At the top of my to do list for October, was to get out and target some small eyed rays. Here, in Jersey, it seems to be a great time of year to head out and try for them and although the rays are present on our shores all year round, this month is my favourite time to get out and have a few sessions trying my luck for them, as it seems the most productive time to fish the venues I usually wet a line. Added to the ideal time of year, with Jersey boasting some of the largest tidal ranges in the U.K it would seem silly not to take full advantage of what our beaches have to offer during some of the larger low tides in the years calendar.
Last year, my friend Rob and I had gathered some sand eels whilst digging around the exposed sandbars during one of our huge tidal movements. We managed to get quite a few and decided to try some for small eyed rays that evening. We weren’t disappointed with the results, using our freshly dug eels in a session lasting only a couple of hours due to having to pack up early having run out of bait with the amount of rays we’d landed!
When the fresh eels we’d dug that afternoon had completely ran out we had a few casts with some of the blast frozen eels we had brought along.

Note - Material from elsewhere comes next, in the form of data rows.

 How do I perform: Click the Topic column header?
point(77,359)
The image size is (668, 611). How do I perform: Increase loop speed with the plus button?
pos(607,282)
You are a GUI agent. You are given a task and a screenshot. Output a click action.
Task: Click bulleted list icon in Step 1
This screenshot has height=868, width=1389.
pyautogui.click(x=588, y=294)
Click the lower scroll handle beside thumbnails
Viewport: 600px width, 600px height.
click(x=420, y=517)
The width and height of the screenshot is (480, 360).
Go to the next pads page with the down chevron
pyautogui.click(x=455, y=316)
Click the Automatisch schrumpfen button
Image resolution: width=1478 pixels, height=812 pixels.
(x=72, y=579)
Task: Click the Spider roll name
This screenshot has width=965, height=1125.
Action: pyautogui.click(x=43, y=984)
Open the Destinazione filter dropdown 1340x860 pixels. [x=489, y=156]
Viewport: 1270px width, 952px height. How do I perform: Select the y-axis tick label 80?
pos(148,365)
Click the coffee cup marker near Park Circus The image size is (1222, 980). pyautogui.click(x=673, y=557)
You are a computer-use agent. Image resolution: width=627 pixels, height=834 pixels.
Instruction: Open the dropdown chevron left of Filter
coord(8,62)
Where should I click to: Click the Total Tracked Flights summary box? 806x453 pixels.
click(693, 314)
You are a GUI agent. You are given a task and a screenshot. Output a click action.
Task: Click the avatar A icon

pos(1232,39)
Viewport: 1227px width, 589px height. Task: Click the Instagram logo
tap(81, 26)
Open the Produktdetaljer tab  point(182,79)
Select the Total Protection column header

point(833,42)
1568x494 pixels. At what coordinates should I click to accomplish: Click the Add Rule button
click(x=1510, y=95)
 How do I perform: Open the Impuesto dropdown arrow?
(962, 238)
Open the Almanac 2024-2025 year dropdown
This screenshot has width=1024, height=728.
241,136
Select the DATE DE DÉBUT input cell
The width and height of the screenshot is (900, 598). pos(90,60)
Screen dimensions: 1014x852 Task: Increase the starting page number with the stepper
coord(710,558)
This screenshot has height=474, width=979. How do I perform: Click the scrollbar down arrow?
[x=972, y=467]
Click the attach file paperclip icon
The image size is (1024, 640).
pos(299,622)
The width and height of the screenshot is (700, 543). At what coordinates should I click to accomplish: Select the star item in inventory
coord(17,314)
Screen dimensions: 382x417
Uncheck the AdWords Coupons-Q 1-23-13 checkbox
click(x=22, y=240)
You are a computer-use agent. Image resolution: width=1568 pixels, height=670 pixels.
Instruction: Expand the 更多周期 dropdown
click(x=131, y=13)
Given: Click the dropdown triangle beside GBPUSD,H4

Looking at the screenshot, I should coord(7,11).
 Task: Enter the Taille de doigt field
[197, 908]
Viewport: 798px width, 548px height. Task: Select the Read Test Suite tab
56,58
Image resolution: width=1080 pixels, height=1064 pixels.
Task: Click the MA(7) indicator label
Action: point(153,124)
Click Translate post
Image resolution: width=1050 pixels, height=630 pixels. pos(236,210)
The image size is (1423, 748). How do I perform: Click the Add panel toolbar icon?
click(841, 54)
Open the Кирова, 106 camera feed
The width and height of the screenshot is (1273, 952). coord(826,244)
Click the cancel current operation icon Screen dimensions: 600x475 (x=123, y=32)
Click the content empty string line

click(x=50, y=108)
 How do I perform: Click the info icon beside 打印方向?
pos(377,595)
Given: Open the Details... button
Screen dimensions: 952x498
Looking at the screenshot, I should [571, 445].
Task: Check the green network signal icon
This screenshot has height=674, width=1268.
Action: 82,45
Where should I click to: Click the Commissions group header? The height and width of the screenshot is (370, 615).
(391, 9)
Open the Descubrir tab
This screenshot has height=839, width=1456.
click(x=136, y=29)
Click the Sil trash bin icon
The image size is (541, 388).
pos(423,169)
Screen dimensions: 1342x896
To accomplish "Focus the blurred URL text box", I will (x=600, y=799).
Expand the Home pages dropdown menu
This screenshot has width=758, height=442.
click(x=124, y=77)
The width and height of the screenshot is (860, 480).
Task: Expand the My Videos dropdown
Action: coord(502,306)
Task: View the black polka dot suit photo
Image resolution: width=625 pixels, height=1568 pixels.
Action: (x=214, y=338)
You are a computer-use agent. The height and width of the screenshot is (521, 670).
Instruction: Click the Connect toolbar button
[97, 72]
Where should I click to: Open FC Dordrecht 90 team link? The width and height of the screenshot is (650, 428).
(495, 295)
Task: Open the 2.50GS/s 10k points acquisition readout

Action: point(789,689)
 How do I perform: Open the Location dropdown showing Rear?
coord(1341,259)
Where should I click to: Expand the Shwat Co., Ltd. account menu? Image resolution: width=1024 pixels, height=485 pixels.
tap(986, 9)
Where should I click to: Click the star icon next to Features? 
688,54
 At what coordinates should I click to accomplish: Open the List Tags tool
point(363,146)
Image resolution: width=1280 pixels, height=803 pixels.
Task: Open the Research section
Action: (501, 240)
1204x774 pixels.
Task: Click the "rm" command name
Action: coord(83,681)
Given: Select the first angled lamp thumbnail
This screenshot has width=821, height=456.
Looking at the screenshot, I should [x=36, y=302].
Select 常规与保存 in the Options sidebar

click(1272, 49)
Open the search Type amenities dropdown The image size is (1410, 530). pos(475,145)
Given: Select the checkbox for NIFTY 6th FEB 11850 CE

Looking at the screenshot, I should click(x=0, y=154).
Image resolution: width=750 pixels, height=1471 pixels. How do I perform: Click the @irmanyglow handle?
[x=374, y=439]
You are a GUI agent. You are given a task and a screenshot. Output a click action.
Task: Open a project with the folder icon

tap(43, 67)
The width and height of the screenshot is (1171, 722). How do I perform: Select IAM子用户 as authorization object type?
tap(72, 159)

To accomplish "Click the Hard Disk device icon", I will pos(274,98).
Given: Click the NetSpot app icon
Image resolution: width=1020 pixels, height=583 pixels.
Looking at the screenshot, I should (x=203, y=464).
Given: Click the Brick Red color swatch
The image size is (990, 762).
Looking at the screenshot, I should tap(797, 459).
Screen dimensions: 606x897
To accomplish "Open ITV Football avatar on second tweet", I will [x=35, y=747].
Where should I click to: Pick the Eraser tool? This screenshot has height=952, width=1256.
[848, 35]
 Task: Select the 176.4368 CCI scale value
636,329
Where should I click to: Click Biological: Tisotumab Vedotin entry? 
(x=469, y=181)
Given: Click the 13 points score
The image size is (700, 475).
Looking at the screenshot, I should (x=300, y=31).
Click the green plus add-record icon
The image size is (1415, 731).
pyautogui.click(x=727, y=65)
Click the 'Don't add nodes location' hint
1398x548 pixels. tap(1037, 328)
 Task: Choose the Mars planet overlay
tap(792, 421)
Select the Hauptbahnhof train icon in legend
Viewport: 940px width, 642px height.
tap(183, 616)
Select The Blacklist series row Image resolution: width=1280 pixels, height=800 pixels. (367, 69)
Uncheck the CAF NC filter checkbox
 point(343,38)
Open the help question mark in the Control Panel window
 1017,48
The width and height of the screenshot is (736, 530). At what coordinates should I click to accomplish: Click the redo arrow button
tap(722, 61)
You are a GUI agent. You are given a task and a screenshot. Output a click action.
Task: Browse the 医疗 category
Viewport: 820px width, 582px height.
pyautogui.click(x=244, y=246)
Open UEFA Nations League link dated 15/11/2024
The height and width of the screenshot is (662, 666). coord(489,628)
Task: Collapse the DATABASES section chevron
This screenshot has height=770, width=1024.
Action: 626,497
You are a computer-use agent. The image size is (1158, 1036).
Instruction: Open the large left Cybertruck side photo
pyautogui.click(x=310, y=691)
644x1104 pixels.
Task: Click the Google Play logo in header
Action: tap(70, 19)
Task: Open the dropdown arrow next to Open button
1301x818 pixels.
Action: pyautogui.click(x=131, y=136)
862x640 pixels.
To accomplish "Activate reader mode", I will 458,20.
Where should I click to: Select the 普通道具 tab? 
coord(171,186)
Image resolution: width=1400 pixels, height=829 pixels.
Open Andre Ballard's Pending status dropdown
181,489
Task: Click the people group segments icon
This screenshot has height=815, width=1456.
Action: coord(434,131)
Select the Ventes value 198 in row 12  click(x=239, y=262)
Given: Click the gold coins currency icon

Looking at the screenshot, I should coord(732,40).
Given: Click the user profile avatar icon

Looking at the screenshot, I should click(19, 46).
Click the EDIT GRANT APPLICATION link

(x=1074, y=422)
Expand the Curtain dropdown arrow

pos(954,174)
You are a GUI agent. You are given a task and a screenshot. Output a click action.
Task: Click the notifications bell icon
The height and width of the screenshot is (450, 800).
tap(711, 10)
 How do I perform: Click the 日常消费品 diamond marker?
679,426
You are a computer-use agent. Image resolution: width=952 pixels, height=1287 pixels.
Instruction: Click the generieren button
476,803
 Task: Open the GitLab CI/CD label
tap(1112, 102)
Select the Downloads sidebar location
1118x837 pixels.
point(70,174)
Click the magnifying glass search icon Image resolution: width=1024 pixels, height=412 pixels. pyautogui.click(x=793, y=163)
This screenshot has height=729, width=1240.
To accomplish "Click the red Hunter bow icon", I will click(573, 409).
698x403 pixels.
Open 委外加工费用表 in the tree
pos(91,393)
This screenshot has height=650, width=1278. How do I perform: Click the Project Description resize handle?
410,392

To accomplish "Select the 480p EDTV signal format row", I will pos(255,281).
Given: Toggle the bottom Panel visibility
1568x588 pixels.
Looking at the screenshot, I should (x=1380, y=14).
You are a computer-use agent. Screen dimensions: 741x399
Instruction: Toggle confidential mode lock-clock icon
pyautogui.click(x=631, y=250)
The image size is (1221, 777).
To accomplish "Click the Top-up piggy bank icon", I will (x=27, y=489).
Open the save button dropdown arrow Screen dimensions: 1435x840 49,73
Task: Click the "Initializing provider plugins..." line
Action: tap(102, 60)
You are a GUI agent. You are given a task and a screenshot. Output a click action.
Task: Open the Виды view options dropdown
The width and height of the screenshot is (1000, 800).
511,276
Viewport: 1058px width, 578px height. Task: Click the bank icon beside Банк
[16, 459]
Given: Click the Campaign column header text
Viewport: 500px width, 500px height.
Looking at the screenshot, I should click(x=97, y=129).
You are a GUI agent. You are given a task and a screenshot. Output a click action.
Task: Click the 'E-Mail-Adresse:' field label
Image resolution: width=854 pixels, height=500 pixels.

Changing over to the frozen baits you’d of thought we’d still be hitting fish, after all, surely a sandeel is a sandeel fresh or frozen. So long as it were well presented, in the right place and at the right time, surely any passing small eyed that was on the feed (as they had been for the previous two hours) would take the bait.
Well you would of thought so.The change in the session after switching from fresh to frozen eel was like turning the fish off with the flick of a button. As soon as those fresh eels ran out we went from not being able to sit down and constantly reeling in ray after ray to being sat on the seat box watching the rod tips in longing anticipation wondering where the bloody fish had gone!
I guess you could argue that coincidentally, at that precise moment the fresh eels ran out and forced a switch to frozen, the fish had just gone off the feed, perhaps they’d moved off with the tide or we might have just caught them all already? It seemed a stretch. Rarely will rays simply switch off like this. It may slow down and ease off the frequency, but the odd one could still be expected to show.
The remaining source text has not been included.